Clin Res Cardiol (2021)
DOI DOI https://doi.org/10.1007/s00392-021-01843-w

Single nuclei sequencing reveals novel insights into the regulation of cellular signatures in children with dilated cardiomyopathy
L. Nicin1, W. Abplanalp2, A. Schänzer3, A. Sprengel4, D. John1, H. Mellentin1, L. Tombor2, M. Keuper3, E. Ullrich5, K. Klingel6, R. Dettmeyer3, J. Hoffmann7, H. Akintuerk4, C. Jux4, D. Schranz8, A. M. Zeiher7, S. Rupp4, S. Dimmeler9, für die Studiengruppe: DZHK
1Institute for Cardiovascular Regeneration, Goethe Universität Frankfurt am Main, Frankfurt am Main; 2Institute of Cardiovascular Regeneration and Department of Cardiology, Goethe Universität Frankfurt am Main, Frankfurt am Main; 3Universitätsklinikum Gießen und Marburg GmbH, Gießen; 4Klinik für Kinderkardiologie, Kinderherzzentrum, Universitätsklinikum Gießen und Marburg GmbH, Gießen; 5Universitätsklinikum Frankfurt, Frankfurt am Main; 6Kardiopathologie, Universitätsklinikum Tübingen, Tübingen; 7Med. Klinik III - Kardiologie Zentrum der Inneren Medizin, Universitätsklinikum Frankfurt, Frankfurt am Main; 8Klinik für Kinder u. Jugendmedizin, Universitätsklinikum Frankfurt, Frankfurt am Main; 9Zentrum für Molekulare Medizin, Institut für Kardiovaskuläre Regeneration, Goethe Universität Frankfurt am Main, Frankfurt am Main;
AIMS: Dilated cardiomyopathy (DCM) is a leading cause of death in children with heart failure. The outcome of pediatric heart failure treatment is inconsistent and large cohort studies are lacking. Progress may be achieved through personalized therapy that takes age- and disease-related pathophysiology, pathology and molecular fingerprints into account. We present snRNA-seq from pediatric DCM patients as the next step in identifying cellular signatures.

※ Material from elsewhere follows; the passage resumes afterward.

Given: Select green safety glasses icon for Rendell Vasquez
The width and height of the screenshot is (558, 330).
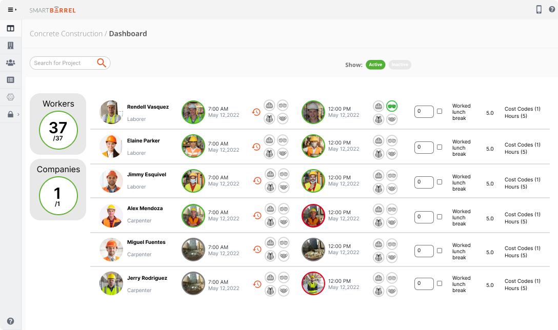Looking at the screenshot, I should click(x=392, y=106).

METHODS AND RESULTS: We processed heart tissue from six children with DCM with an age of 0.5, 0.75, 5, 6, 12 and 13 years. Unsupervised clustering of 18,211 nuclei led to the identification of 14 distinct clusters with 6 major cell types. The number of nuclei in fibroblast clusters increased with age in DCM patients, a finding that was confirmed by histological analysis and was consistent with an age-related increase in cardiac fibrosis quantified by cardiac magnetic resonance imaging. Fibroblasts of DCM patients over 6 years of age showed a profoundly altered gene expression pattern with enrichment of genes encoding fibrillary collagens, modulation of proteoglycans, switch in thrombospondin isoforms and signatures of fibroblast activation. Additionally, a population of cardiomyocytes with a high pro-regenerative profile was identified in infant DCM patients, but was absent in > 6-year-old children. This cluster showed high expression of cell cycle activators such as cyclin D family members, increased glycolytic metabolism and antioxidative genes and alterations in ß-adrenergic signaling genes.

CONCLUSION: Novel insights into the cellular transcriptomes of hearts from pediatric DCM patients provide remarkable age-dependent changes in the expression patterns of fibroblast and cardiomyocyte genes with less fibrotic but enriched pro-regenerative signatures in infants.